‘Jane! Susan! What are you about? ’t is past five o’clock, and churning morning. How did you come to oversleep yourselves like that?’
There was a muffled murmur, a thud upon the floor, a pat, pat of bare feet across the room above, and a door overhead opened.
‘Was ye callin’, mum?’
‘Was I calling? I should think I was calling! Have you forgotten what morning it is?’
‘Nay, missus, that I haven’t. Lord, no. ’T was this day se’ennight as poor master was buried. Dear, yes, so ’t was.’
A lump rose in Rosalie’s throat, but she steadied her voice and said coldly:
‘I am not talking of that. It is churning morning, as you know very well. You should have been up and about an hour ago. Make as much haste as you can, now, and come down.’
She closed the door with just sufficient noise to indicate the condition of her feelings, and hastened across the room to the open window. Drawing the curtains apart, she looked out. A glorious summer’s day. Not a cloud upon the pearly-blue expanse of sky, the leaves stirring gently in a fresh breeze—a breeze laden with all the exquisite spicy scents of morning: the fragrance of dewy grasses, of sun-kissed trees, of newly-awakened flowers. The monthly rose-tree climbing round her mullioned window thrust its delicate clusters of bloom almost into Rosalie’s face, but she pushed it impatiently aside. Her eyes cast a keen glance on the homely scene beyond. Above the time-worn roofs of the farm-buildings, where the green of the moss and the mellow red and yellow of the tiles were alike transfigured by this mystic glow, she could see last year’s ricks shouldering each other, their regular outlines defined, as it were, with a pencil of fire; the great meadow beyond, which sloped downwards till it reached the church-yard wall a quarter of a mile away, broke into light ripples, tawny and russet, as the breeze swept over it.

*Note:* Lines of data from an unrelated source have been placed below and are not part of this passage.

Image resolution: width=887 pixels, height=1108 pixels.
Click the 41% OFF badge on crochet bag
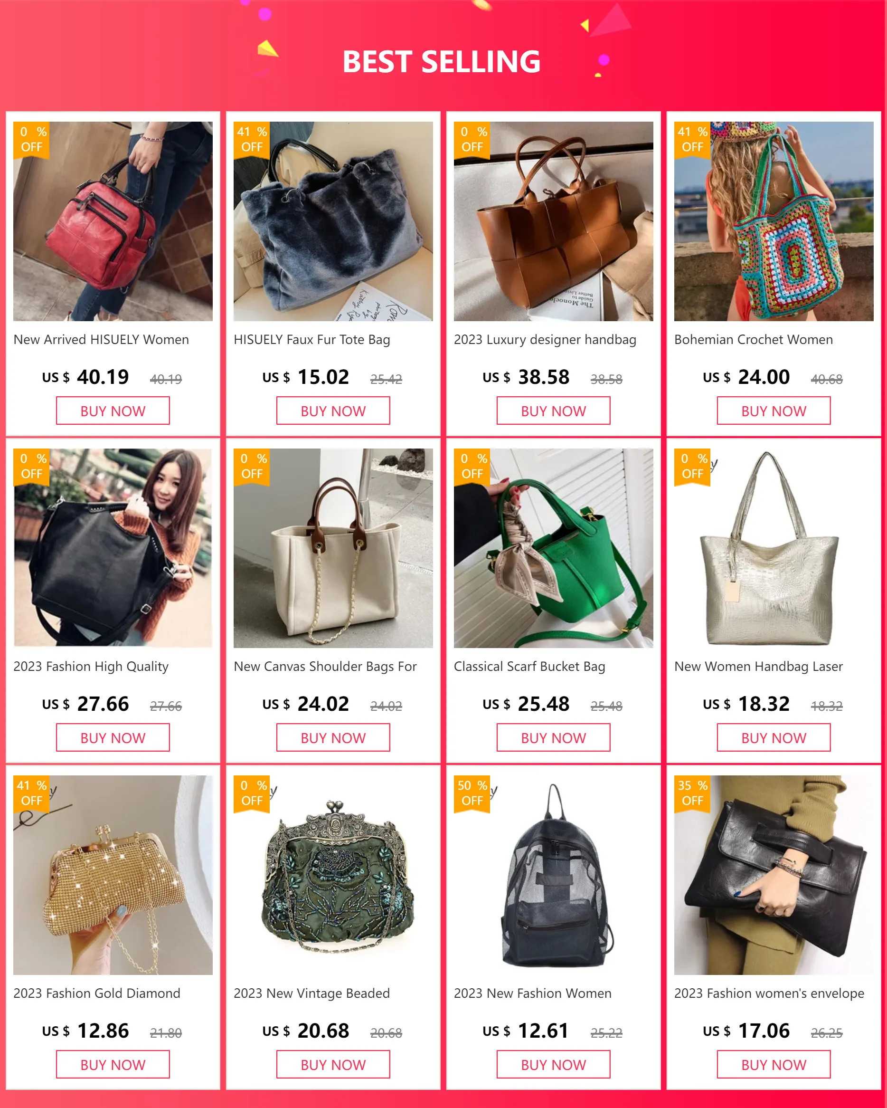[x=692, y=140]
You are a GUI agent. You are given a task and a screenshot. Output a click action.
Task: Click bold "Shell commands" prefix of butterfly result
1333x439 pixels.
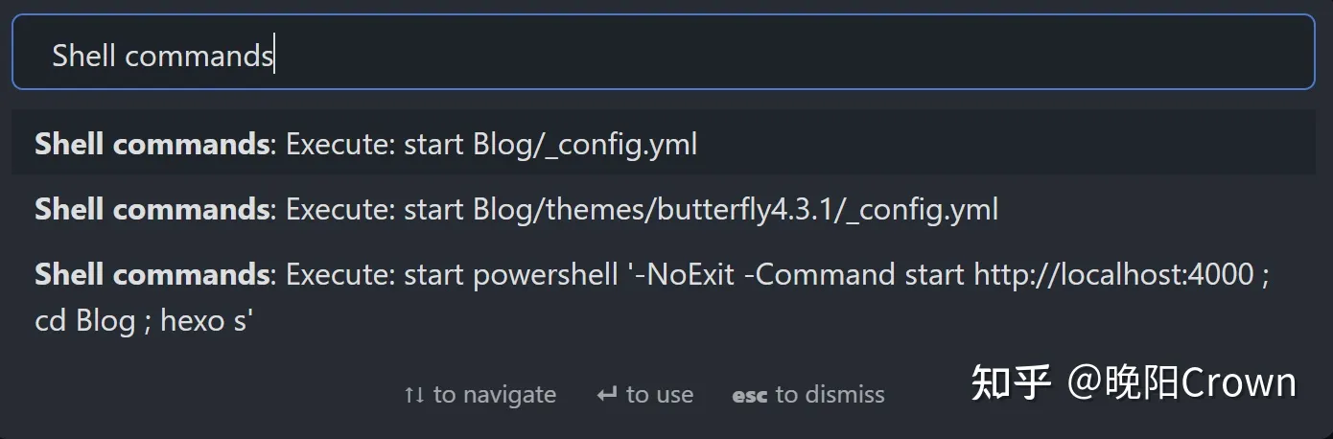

Surely these were sights to gladden a young heart—even a heart that had been sorrowing—yet the expression of Rosalie’s eyes grew more and more discontented and displeased, and a frown gathered on her brow.
The fowl were flocking impatiently about the gate of the great barn-yard; yonder, on the further side, from beneath the tiled roof of the line of pigsties she could hear loud vociferations; turning her eyes towards the stable-buildings which ran at right angles to them, she could see that the doors were fast closed, and could hear the rattling of chains and stamping of heavy hoofs within. The Church Meadow ought to have been cut to-day—the grass was over-ripe as it was; men and horses should have been at work since three o’clock. No figures appeared even in the neighbourhood of the barn; and looking beyond to the barton proper, she could see that it was empty. No wonder that the lowing of the cows had sounded distant in her ears: they were still in their pasture by the river. Poor creatures! crowding round the gate, no doubt, as the fowl were doing close at hand, all clamouring alike for the attention which was evidently withheld from them. What was everyone about? Why had not the men come to their work as usual?